Many years ago, on a trip to Costa Rica, I learned something that fascinated me. In Costa Rica, the trees do not have tree rings. To people who live in colder climates that experience seasons, this may seem a bit strange. Why does this happen? The answer is quite simple. Due to Costa Rica’s warm climate, the growing season never ends. Because the trees grow continuously, they never develop rings.
You may or may not find this as interesting as I do, but for sure you are wondering what this has to do with information security. That is a valid question, so let’s get to it.
Over the course of my career, I’ve built or enhanced a number of different security operations programs. During that time, I’ve noticed that most (though not all) programs tend to follow an evolution that involves four main stages: conception, implementation, operation, and stagnation. Granted, this last stage does not sound particularly flattering, but stay with me and allow me to elaborate.
Let’s examine each of these stages in a bit more detail.
The security operations concept is born in this first stage. An organization becomes aware that it needs a security operations program and sets out on the path to building one. This usually involves recruiting one or more leaders, creating a vision for the program, setting strategic goals, and planning for implementation.
Once plans have been made to build a security operations program, an organization will generally move to the implementation phase. This is the most fun of all of the stages in my experience. The slate is clean, and everything is fresh and new. This stage is all about building. The organization puts in place people, process, and technology to guide, enable, empower, and facilitate the security operations program. The workflow is also established, training is performed, and the program prepares for its operational stage.
During the operational stage, the organization moves to running its day-to-day security operations. Shifts are established, process is followed, incidents are handled, escalations are worked, response is performed, and myriad other activities as well. The organization now has its security eyes on the lookout – and therein lies the rub.

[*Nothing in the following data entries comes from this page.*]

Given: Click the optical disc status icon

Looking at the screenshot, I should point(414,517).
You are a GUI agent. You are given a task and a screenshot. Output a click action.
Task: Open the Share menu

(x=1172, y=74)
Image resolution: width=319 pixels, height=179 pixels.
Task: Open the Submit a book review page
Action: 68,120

The work of the operational stage should never be steady state. There is always more work to be done. In reality, operations should be iterative. Each time we encounter something, we aim to learn from it. That knowledge, be it a new Indicator of Compromise (IOC), a new control, a new analytical technique, a process improvement, or otherwise, should be fed back into the security operations program. People should feel comfortable continually interrogating the status quo looking for ways to improve it. Efficiencies and improvements should be sought continually. The organization should never become complacent. Unfortunately, in my experience, complacency often happens, leading to the unpleasant stage of stagnation.
Not surprisingly, stagnation is my least favorite stage and one that I wish didn’t exist. In an ideal world, organizations would never get to this point, but we don’t live in an ideal world. In this stage, the organization does not continually improve and enhance its security operations program. The builders from the implementation phase begin to leave, taking with them their institutional knowledge and coveted skill sets. In come the maintainers, generally more inside the box and procedural. Operations continue as normal, but with a catch – operations continue at the level that they were implemented. Because the threat landscape and attacker methodologies are continually evolving, this is inadequate to counter the risks and threats that the organization faces.
This brings us back to the tree rings. Tree rings occur when the growing season ends and growth stops. To avoid stagnation, a security organization must never stop growing. The security program must always improve and mature. Ideally, the organization should iterate between the implementation and operation stages in perpetuity. How can an organization accomplish this? Though not an exhaustive list, here are a few ideas:
• See the forest for the trees: Sometimes organizations get so bogged down in day-to-day operations that they spend 100% of their time heads-down. Of course, there is much important work to be done. But sometimes, the reasons organizations are so busy is because of inefficiencies that could be improved. If those organizations spend all their time heads-down, they will be unable to see the forest for the trees. Allocate staff adequate time to come up for air, take a step back, and suggest improvements.
• Question everything: Do so respectfully and constructively of course, but do so. If a process, decision, methodology, conclusion, or otherwise doesn’t make sense, question it. How many times have I asked someone the question: “Why do you do that?” only to hear “I don’t know – that’s the way it has always been done” as the answer. Why do something that doesn’t make sense just because it’s always been done?
• Avoid being a hermit organization: To avoid stagnation, security organizations need to stay engaged with peer organizations and the broader information security community. Seeing what others are doing can provide us ideas, insight, and inspiration. Engaging with others can keep us on our toes. All great things if we are looking to avoid stagnation.
• Introduce automation: Study processes and identify inefficiencies. Introduce automation to increase the efficiency of manual processes that are time consuming. This frees up human analyst cycles that can then be used to come up for air and see the forest for the trees as discussed above.
Stagnation does no one any good. Top talent exits. The security program weakens. The organization’s security posture declines. In the security realm, the odds are already working against organizations as it is. The last thing we need is stagnation. Don’t let the tree develop rings – make sure the security organization’s growing season never ends.